Carla Fernández


Carla Fernández Tena, known as Carla Fernández, is a Mexican fashion designer from Saltillo, Coahuila, based in Mexico City. She has gained international recognition for her precise approach to documenting and preserving the rich textile heritage of Mexico's indigenous communities by transforming it into abstract contemporary clothing, and proving that tradition is anything but static.

Early life and career

Since her childhood, Carla Fernández has been a fan of Mexican culture. Her father is a historian and he traveled to indigenous communities, while her mother visited international fashion centers. Fernández discovered the wealth and potential of Mexican textiles and designs. Her background in art history and fashion design allowed her to study the indigenous dress from a different angle to the anthropological.
With the experience of having worked for Conaculta and Fonart, promoting design and development of craft techniques in indigenous communities, she shaped her knowledge in art history from the Universidad Iberoamericana and was named one of the "50 People that move Mexico" by Quién magazine.

Brand

Through her ready-to-wear collections, books, and exhibitions, designer and entrepreneur Carla Fernández is blending traditional textiles with avant-garde techniques to create a new look for Mexico's style mavens.
Along with her eponymous line of ready-to-wear clothes — which Fernández began in 2000 and which is inspired by traditional Mexican textiles and geometric patterns — Fernández is the head of Taller Flora, a mobile design laboratory that brings together Mexican designers and indigenous artisans to create lines of couture and ready-to-wear garments.
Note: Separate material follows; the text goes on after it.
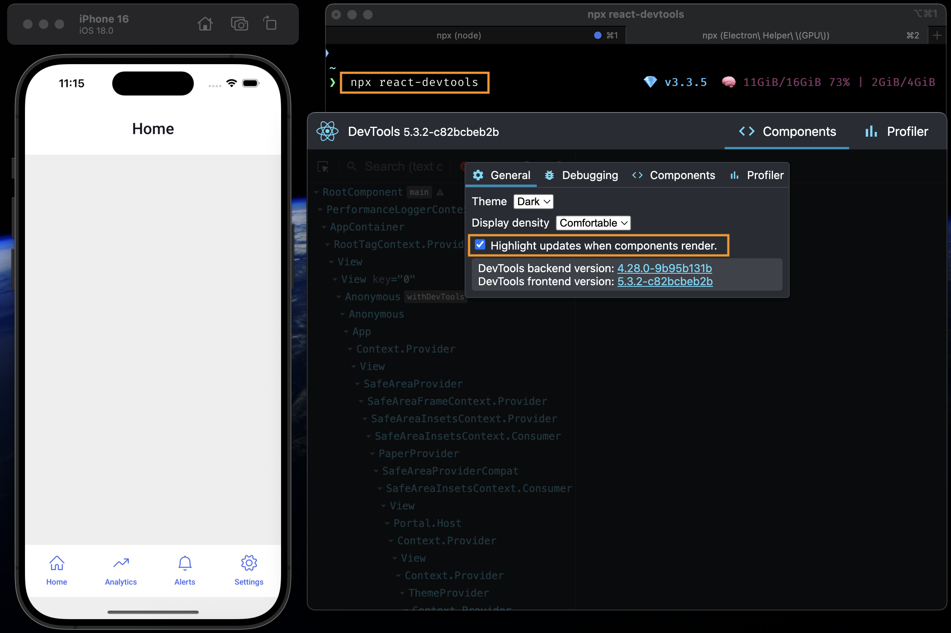
Task: Rotate the device with the rotate icon
Action: click(270, 23)
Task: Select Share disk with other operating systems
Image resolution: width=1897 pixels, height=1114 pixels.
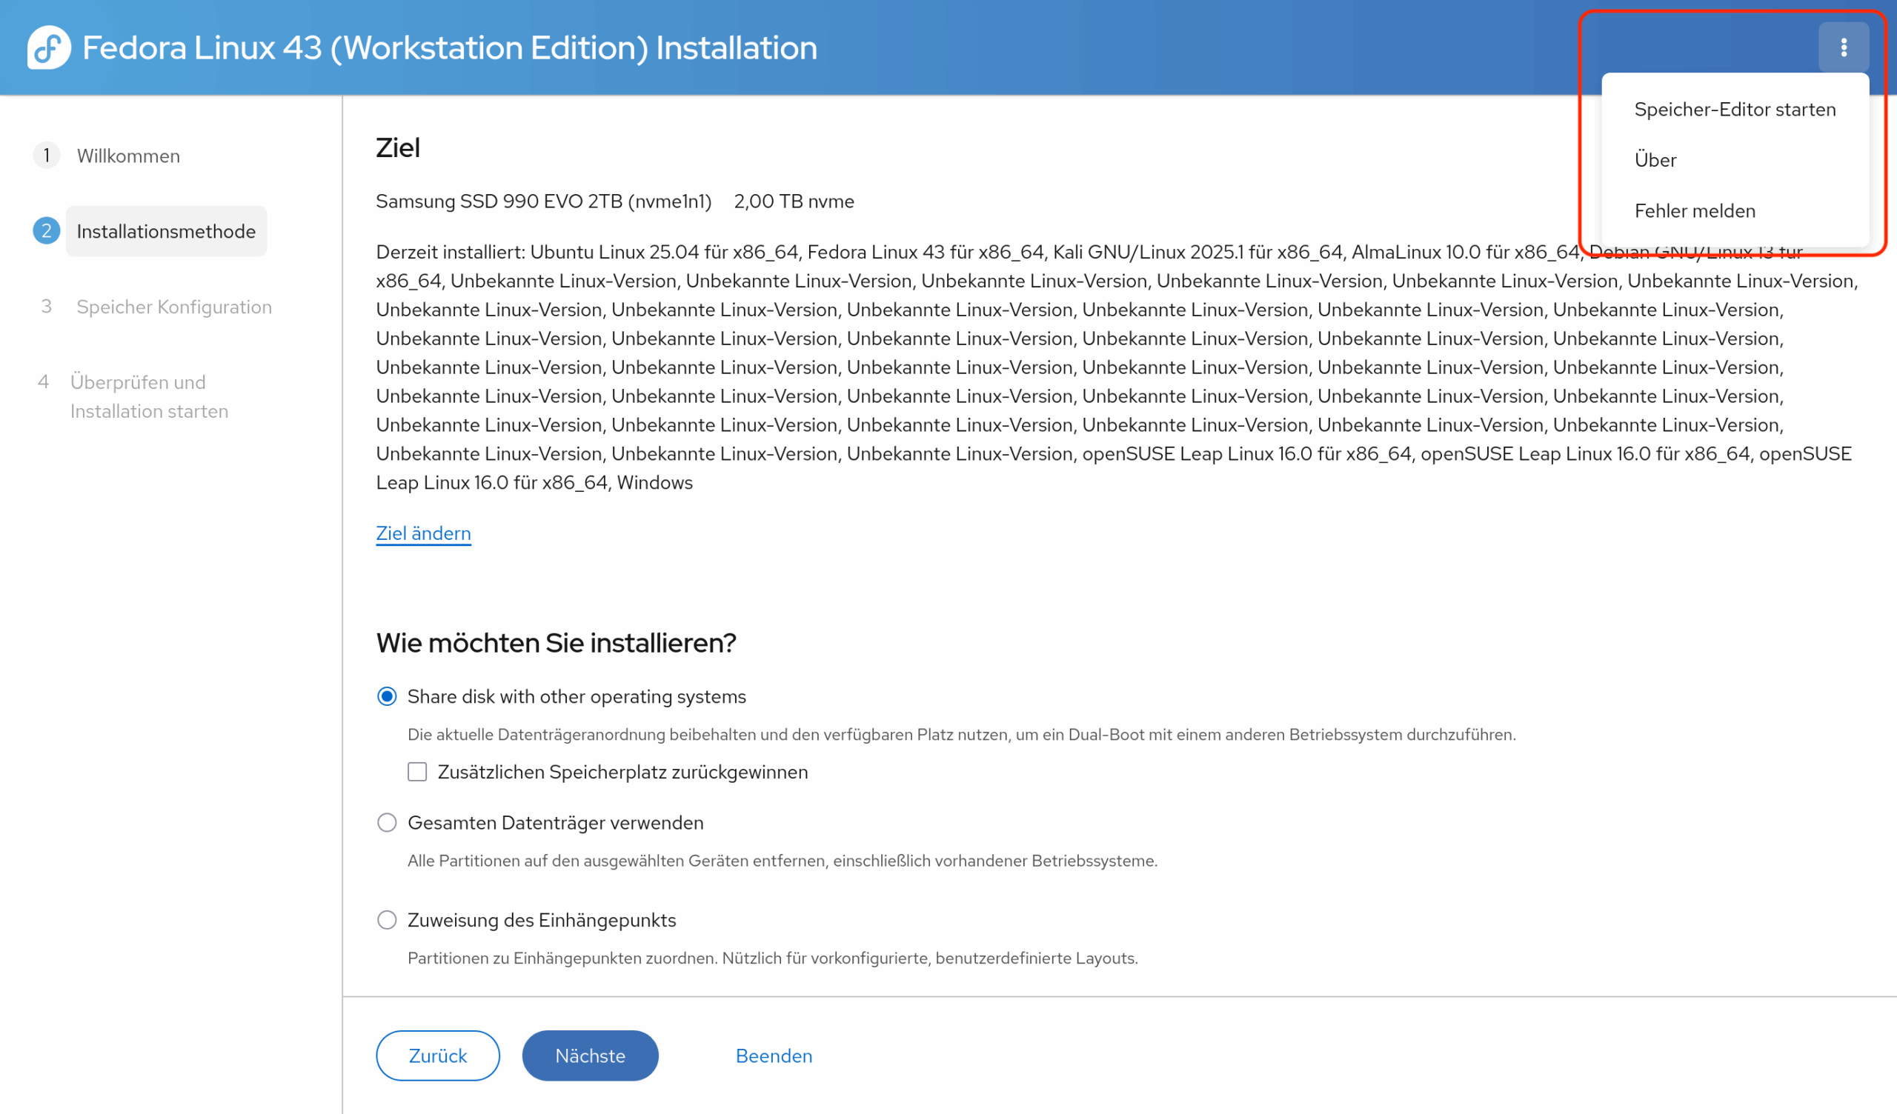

Their goal is to show the world an at once modern and ancient Mexican style that pushes the boundaries of fashion while remaining true to its roots.
Her proposal is contemporary and edgy with a warm and intellectual touch at the same time. This style is the result of 15 years of experience studying the Mexican Apparel, perceiving in it a striking design potential. Her line takes its roots in the same way that the French make their fashion inspired by royalty or the Japanese in the Kimono.
The brand garments reflect the sophisticated system of indigenous clothing based on the use of the square and rectangle, and works to create contemporary garments that give a new dimension to the body and break the stereotypes that are exported to Mexico. The reinterpretation of this complex system, and working directly with artisans, is the hallmark of the brand, for which the tradition is not static fashion.
In response to the COVID-19 pandemic, Fernández teamed up with ten artisans from Michoacan, Colima, Oaxaca, Chiapas, and Guerrero to make ecological face masks based upon traditional wooden masks.

Exhibitions

The brand has been recognized simultaneously by two strengths: being at the forefront of design and a business model for its social vision. Fernández was awarded the international prize Young Fashion Entrepreneur in the Year 2008 by the British Fashion Council and the magazine ID in 2009 presented her as one of the 40 best designers of the moment internationally. Moreover, the revolutionary idea of craft-industrial production has been exhibited in lectures at universities such as Harvard, MIT, Fashion Institute of Technology, Universidad Iberoamericana and the Institute of Contemporary Arts in London.
Her designs have been published in several books, including Fashioning Fabrics by Sandy Black and The Air is Blue by Hans Ulrich Obristy. Among the fashion publications in which her work has appeared are ELLE, Vogue, In Fashion, ID, Harper's Bazaar and Wallpaper. Mexican newspapers, including Reforma and Excelsior, have recognized the brand and highlighted its main strength, which is that it has a product with creative and original design, able to interweave past and tradition, artisans and designers to fashion and its future.